Importa, no entanto, referir o teor limitativo de qualquer relação
ensino-aprendizagem, sempre e inevitavelmente gerador de obstáculos à expressão
da liberdade intrínseca da criança. Sopesar a flexibilidade com a
exequibilidade de qualquer planificação do processo ensino-aprendizagem é o
aspecto mais importante do trabalho do professor, pela subtileza inerente ao
conjunto de opções que se tomaram.
A questão concernente à liberdade do aluno ( e sublinhe-se ser no âmbito desta
liberdade primordial que se define a especificidade e a diferença do ser
criativo e cultural), começa na cúpula administrativa prescritora das
competências a atingir e conteúdos a valorizar, passa pelos modelos pedagógicos
e metodologias adoptadas, terminando na sala de aula. Não obstante todo o
processo estar salvaguardado pelos valores democráticos da Constituição, revela
nos seus diversos passos uma unilateralidade informacional que urge corrigir.
Vai neste sentido correctivo a presente reforma do Ensino Básico, com a qual o
actual governo parece tão pouco comprometido, preferindo valorizar o poder das
cúpulas administrativas numa lógica vertical impositiva. A reforma complexifica
positivamente esta linearidade simplória, introduzindo lógicas horizontais e
verticais, de sentido contrário. Ou seja, as realidades específicas dos
Projectos Educativos convertem-se em factores de democraticidade,
indispensáveis para atenuar a rigidez da fórmula governamental do quero, posso
e mando, atitude eventualmente fundamentada num pragmatismo torpe e inadequado
ao factor humano, este de cariz sempre contingente e sensível por natureza.

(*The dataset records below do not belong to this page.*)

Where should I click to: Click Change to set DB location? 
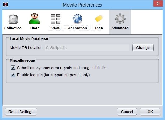[x=143, y=48]
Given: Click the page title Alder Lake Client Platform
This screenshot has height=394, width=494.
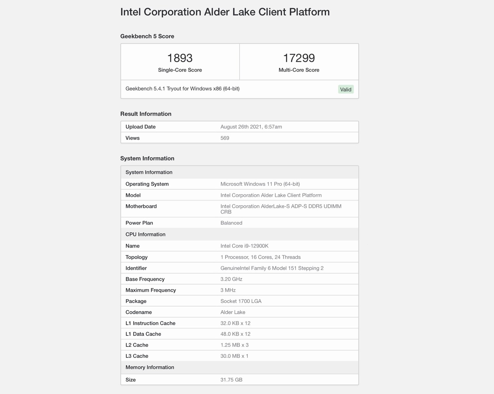Looking at the screenshot, I should coord(225,12).
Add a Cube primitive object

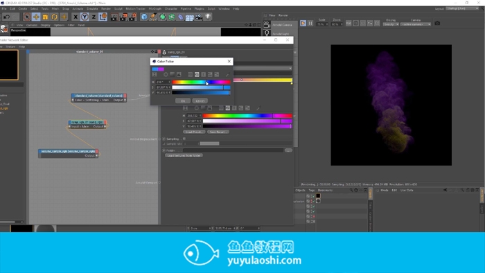point(144,17)
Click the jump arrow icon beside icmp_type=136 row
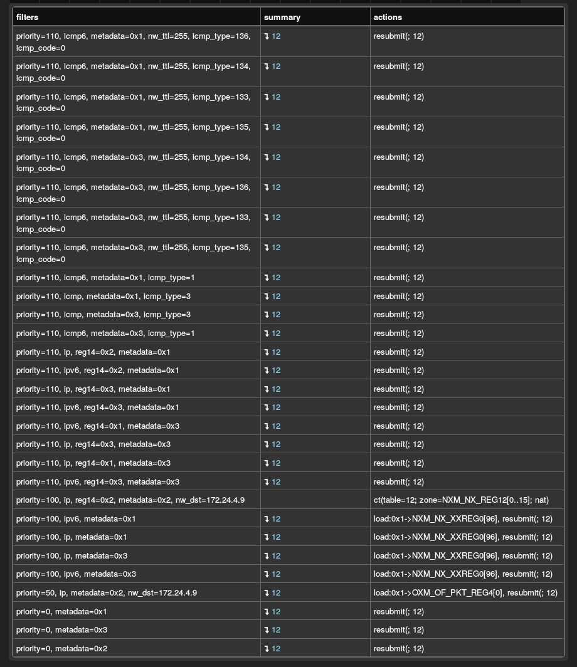The image size is (577, 667). click(268, 36)
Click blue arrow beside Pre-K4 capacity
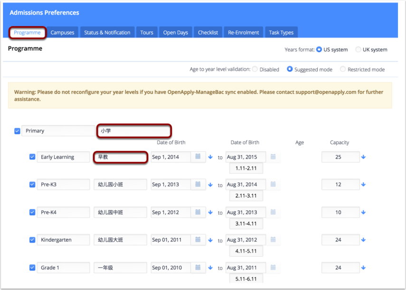The height and width of the screenshot is (290, 406). [364, 212]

A indiferença pelo professor e pelo aluno (utilizado este último
demagogicamente para fins políticos óbvios) vai tornar o ensino num mero
processo emissor de conhecimentos (que conhecimentos?) em detrimento da
valorização do espírito crítico e problematizador do aluno, de que é exemplo o
termo do par pedagógico a Estudo Acompanhado no sétimo ano de escolaridade. Com
este governo estamos perante um ensino indiferente e mesmo desdenhoso da
curiosidade natural da criança e do jovem, sufocando a profícua dialéctica
caracterizadora da relação professor-aluno-conhecimento, propiciada pelo
espírito da reforma ainda, e para todos os efeitos, em curso.

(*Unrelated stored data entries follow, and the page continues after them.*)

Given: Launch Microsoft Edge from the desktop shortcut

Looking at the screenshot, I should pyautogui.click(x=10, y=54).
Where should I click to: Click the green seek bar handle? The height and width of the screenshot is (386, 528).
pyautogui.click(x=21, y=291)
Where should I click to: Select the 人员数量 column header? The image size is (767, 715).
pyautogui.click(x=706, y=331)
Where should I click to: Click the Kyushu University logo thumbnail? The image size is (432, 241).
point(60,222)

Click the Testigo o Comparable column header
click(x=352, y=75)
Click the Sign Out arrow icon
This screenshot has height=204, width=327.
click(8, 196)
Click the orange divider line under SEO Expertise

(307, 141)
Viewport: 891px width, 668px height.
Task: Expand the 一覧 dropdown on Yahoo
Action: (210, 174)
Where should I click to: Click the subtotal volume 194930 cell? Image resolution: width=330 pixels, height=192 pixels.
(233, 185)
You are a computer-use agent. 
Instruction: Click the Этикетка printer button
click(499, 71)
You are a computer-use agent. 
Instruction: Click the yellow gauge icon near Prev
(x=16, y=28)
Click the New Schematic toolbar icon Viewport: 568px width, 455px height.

A mentalidade conservadora e reaccionária do actual Ministério da Educação,
associada à lógica do tesoureiro, vão ter certamente consequências muito
negativas para o ensino no nosso país, retirando-lhe vitalidade e capacidade
formadora de mentalidades sãs e arejadas, susceptíveis de competir com os
jovens que usufruiram de modelos educativos modernos nos diversos países
europeus. O futuro nos julgará; aos que impõem as medidas e as políticas, mas
também àqueles que baixam os braços e assistem impavidamente ao desvirtuar de
uma proposta educativa positiva e com pernas para andar. Ambos os lados
julgados com igual responsabilidade.